We do that in all of our folks. This is scientifically validated stuff. I didn't just make it up. You can actually measure resilience. And there's more and more coming out on this, but that's exactly what that term means. So how well can you handle and bang things off the threshold?
So when you see a reduction in say 10% of your HRV today, for you that might make you feel terrible. For me, I might not feel anything because I'm well adapted to large fluctuations and therefore I'm okay. The less and less you do that, the more and more responsive you will be to those slight deviations.
So that is exactly the target and that's kind of what I allude to when I say you've got to understand what are we optimizing for. Are we optimizing for making sure I don't feel any different today or are we optimizing to make sure when I do feel different, I still am able to perform.

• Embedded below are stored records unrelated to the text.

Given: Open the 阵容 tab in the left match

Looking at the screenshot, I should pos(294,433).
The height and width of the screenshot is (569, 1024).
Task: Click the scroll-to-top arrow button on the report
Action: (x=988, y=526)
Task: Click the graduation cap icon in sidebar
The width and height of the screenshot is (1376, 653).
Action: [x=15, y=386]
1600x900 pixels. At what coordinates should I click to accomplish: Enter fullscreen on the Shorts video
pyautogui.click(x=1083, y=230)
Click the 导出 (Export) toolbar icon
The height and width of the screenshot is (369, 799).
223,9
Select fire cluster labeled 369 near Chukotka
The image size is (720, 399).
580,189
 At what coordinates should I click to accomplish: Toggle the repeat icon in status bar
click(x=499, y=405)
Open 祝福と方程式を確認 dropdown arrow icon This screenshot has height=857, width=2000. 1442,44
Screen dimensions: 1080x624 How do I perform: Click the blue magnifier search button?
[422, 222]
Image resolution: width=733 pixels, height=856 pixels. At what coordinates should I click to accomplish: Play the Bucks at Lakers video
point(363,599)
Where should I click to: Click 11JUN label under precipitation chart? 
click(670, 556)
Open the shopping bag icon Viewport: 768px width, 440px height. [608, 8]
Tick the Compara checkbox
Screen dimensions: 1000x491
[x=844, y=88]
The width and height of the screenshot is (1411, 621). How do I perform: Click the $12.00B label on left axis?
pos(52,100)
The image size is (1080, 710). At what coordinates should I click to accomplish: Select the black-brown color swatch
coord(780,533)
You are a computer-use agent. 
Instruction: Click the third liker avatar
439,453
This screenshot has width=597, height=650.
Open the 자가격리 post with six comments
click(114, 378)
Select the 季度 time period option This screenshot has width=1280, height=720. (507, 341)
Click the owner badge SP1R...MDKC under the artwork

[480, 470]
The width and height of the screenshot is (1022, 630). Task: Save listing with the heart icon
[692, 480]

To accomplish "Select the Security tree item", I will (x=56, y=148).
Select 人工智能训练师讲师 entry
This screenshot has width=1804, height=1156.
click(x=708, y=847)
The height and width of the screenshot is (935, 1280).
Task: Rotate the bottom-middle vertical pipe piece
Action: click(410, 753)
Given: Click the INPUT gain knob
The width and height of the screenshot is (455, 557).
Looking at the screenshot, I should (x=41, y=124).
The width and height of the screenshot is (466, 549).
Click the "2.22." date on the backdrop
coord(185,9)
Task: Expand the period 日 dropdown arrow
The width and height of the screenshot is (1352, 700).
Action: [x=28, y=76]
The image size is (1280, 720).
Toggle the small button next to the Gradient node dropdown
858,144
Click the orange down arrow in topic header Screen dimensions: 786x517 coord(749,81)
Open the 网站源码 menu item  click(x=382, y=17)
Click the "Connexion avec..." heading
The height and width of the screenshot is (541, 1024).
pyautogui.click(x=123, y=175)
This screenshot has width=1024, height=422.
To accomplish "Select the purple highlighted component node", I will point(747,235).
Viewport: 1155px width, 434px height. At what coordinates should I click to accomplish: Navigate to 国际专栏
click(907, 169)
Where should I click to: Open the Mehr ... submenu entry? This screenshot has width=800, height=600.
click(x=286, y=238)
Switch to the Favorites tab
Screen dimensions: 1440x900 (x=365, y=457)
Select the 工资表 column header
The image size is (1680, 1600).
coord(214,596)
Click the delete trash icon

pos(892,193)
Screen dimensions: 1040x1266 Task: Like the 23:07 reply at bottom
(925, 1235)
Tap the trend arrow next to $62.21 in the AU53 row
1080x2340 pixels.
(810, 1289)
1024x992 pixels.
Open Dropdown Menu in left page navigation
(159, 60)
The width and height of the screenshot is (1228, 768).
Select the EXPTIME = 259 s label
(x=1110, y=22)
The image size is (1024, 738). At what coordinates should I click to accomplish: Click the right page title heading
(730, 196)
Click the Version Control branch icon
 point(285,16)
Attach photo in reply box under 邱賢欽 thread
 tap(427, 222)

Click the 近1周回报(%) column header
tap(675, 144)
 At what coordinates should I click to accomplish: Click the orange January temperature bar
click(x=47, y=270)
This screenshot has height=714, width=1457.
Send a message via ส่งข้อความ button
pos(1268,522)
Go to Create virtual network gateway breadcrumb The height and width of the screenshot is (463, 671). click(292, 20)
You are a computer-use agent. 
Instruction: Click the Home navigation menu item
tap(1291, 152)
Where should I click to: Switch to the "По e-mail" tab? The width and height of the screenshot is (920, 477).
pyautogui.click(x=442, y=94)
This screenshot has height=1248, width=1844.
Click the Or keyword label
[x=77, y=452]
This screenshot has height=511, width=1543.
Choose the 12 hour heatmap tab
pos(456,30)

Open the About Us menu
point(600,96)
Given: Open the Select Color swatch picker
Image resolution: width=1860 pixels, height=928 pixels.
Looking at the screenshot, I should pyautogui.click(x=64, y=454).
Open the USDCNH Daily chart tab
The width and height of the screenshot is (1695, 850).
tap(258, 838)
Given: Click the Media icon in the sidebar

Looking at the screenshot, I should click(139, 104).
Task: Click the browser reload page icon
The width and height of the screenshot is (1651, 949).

So this is why you want to do things like maybe use some caffeine today and feel great. But if I have to use it every day, all I'm doing is shrinking my sensitivity there. So now if I have to go a day without it, I can't train at all.
Caffeine is the easy example because people understand how that whole system works. But this is really true of everything else. So yeah, you need to practice this and the way to do that is to give yourself more stress, to continue to bring in the stress from nutrition, from training, from breath work.
You mentioned earlier about focus. The exact same thing, right? It's not just about getting better right now, it's about training a system and you can clearly train that, right? We will often say breath work is a practice. That's exactly what we're talking about, right? So you're practicing getting better at these things.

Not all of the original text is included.